Early on Strack found himself teaching other soldiers how to drive a 5-ton truck. “I also drove jeep delivering messages to generals,” he said. “I remember this one sergeant started a logging camp and he got a saw and I said that looks like one where you saw a woman in half.” Strack wasn’t sure everyone appreciated his sense of humor.
Strack and Roecker were shipped from one base to another.
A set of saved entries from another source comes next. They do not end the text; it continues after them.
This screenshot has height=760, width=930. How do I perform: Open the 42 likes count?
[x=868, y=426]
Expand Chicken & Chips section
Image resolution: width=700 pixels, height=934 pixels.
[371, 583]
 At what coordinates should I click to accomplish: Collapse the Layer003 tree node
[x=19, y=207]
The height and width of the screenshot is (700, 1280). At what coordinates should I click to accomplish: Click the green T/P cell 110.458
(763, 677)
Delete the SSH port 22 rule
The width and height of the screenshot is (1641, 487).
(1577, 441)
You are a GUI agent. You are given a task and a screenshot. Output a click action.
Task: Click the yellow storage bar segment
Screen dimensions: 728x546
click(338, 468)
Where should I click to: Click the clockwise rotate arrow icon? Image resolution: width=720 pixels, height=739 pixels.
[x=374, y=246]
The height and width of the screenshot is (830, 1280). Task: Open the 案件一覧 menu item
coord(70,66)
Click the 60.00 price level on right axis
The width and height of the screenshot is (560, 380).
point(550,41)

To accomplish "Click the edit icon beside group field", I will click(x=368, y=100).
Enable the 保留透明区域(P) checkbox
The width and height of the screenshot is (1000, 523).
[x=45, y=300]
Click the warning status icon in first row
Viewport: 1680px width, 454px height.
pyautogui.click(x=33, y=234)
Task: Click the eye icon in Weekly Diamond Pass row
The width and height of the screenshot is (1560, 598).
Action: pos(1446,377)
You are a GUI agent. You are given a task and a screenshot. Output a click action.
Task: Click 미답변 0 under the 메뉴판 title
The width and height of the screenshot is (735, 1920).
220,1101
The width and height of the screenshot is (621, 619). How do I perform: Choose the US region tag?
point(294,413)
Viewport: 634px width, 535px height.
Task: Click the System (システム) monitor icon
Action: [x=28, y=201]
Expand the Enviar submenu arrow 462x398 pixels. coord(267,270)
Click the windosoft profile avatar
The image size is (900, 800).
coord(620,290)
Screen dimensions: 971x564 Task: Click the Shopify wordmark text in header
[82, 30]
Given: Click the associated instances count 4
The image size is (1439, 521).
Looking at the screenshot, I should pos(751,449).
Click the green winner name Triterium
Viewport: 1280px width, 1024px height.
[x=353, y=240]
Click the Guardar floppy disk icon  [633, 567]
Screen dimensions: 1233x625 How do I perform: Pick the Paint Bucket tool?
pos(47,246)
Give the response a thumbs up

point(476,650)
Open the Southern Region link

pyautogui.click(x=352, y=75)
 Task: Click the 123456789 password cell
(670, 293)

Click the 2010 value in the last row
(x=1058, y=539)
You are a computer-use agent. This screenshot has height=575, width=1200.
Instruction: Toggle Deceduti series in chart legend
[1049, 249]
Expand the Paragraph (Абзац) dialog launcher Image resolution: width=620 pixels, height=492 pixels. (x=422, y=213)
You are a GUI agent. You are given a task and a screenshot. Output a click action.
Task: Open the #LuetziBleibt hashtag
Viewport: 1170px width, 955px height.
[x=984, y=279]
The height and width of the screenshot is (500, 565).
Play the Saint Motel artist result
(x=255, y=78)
They traveled by train to California and then on to New Jersey and then took a ship to Greenland. “It was only supposed to take two weeks but it took a month because of the ice,” he said.
Talking excitedly Strack recalled how some of his buddies climbed right off the ship onto an iceberg.
“Half way up in the North Atlantic we transferred from a Navy attack ship to a cruiser,” he said. “So we had to haul all our earthly belongings – we had to climb down, go in a boat across the ocean and then back up onto a cruiser,” he said.
Strack was supposed to run M boats in Greenland for about three months, but there were many soldiers and too few jobs and he ended up working in the kitchen on the base. “I had to drive a truck and go get food but there was always beer stashed away so I’d sneak it out and put it under the seat for all the guys,” he said.
Strack is still over 6-feet tall. His memory is extremely sharp and he’s very computer savvy.
Always a shutterbug, Strack purchased his first 35 mm camera at the Post Exchange or PX in the military. He has hundreds of photos copied from scrapbooks and loaded into his computer.
There are pictures of his travels watching bullfights in Europe, on the streets in France and sightseeing in Italy. “We took a lot of air hops,” said Strack. “We’d get on a military airplane and then hitchhike.”
Returning from Greenland, Strack was told he’d get train tickets to Washington. “We were told we’d be able to turn the tickets in for cash and we figured we could make some good money if we sold them and found our own way to Washington,” he said. “Problem was they didn’t give us the tickets until the train was moving so we got them, jumped off the train, had no idea where we were so we hitchhiked.”
Shipped to France in 1952, Strack and Roecker worked as boat coxswain. “A lot of service felt like I was in Boy Scouts,” Strack said.
Discharged in Jan. 10, 1953 at Fort Custer, Michigan the pair took a train home. “I went right back to the Ford Company and then I went to Larson’s Furniture, but that was real boring,” he said. “I was even repairing televisions for a while and I had no idea what I was doing.”
On May 5, 1958 Strack opened Roger and Dan’s repair shop in Kewaskum. Eager to return to Washington D.C., Strack said he was interested in seeing as much as he could. His guardian was going to be assigned on the flight.